Two of the works are from his Neo-classical period. Soloist Steven Osborne and BBC Scottish Symphony Orchestra led by Ilan Volkov form a single unit to produce music that balances passion and poise.
The Concerto for piano and wind instruments (1923-24) begins with discretely veiled emotion from funereal basses and horns, but soon picks up into a dance of dissonant piano skipping among winds. Return of the funereal march bookends the movement with a macabre wit, the union of feeling and awareness that is a hallmark of Stravinsky’s mind.
The Larghissimo colours the mood lyrical and romantic with distant horns. Osborne’s contemplative solo piano refined by his sense of tonal shading, brings back the solemn funereal note. The orchestra’s dissonant horns invoke the perspective of emotional as well as spatial distance, heightening a drama that seems to arouse passion in the piano.

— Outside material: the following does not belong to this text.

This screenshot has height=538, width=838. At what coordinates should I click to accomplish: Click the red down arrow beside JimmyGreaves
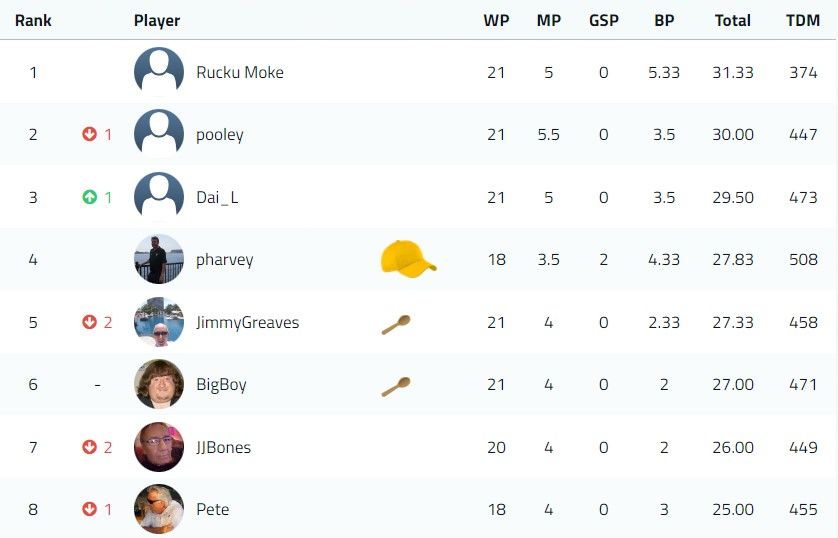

The Finale lends a funereal tinge to the march that Osborne’s virile piano seems to be trying to outrun. Soloist and orchestra settle into unison for a while. The march takes on burlesque properties. Piano goes on tip-toes; the orchestral march goes funereal. The conclusion, marked ‘Stringendo’, has piano leading a madcap burlesque.
Capriccio for Piano and Orchestra (1928-29) is an airier, more virtuosic entertainment. Osborne’s percussive, tripping piano comes into comic interplay with oboe, empty-headed flute and lugubrious violin, all tending towards sounds of the greenwood that fade away in the piano.
The Andante gives evidence of Osborne’s astonishing facility to simulate shades of laughter. This movement is sardonic and sentimental, vinegar and oil, mixing march with burlesque and managing to be beautiful.
Movements for Piano and Orchestra (1958–59) is Stravinsky working in 12-tone serial mode. The musical lines are dissonant, fragmented, desolate. The second movement speaks a language that is eerie and sentimental, as if it were asking the metaphysical question “Why me?”
Concerto in D for String Orchestra (1946) also alternates marchy percussive and sweetly imploring sentiment in solo violin and ensemble that sometimes sounds like a slightly dissonant waltz, soft, plaintive, but with the energy of pumping like a carousel, and sometimes develops a stacatto razz, a fibrillation that portends disaster. Various rhythmic and textural strategies come along to try and incorporate this tremor, but without success. The piece ends by coming to terms with it. This is a profound work, perfectly executed.
The album cover, a 1922 work by Paul Klee entitled Senecio (subtitled “Head of a Man Going Senile”) is a manifestation of the the same balance of complexity and economy, simplicity and ambiguity, emotion and wit, humour and tragedy, that we hear in the music of Stravinsky offered on this impeccable recording.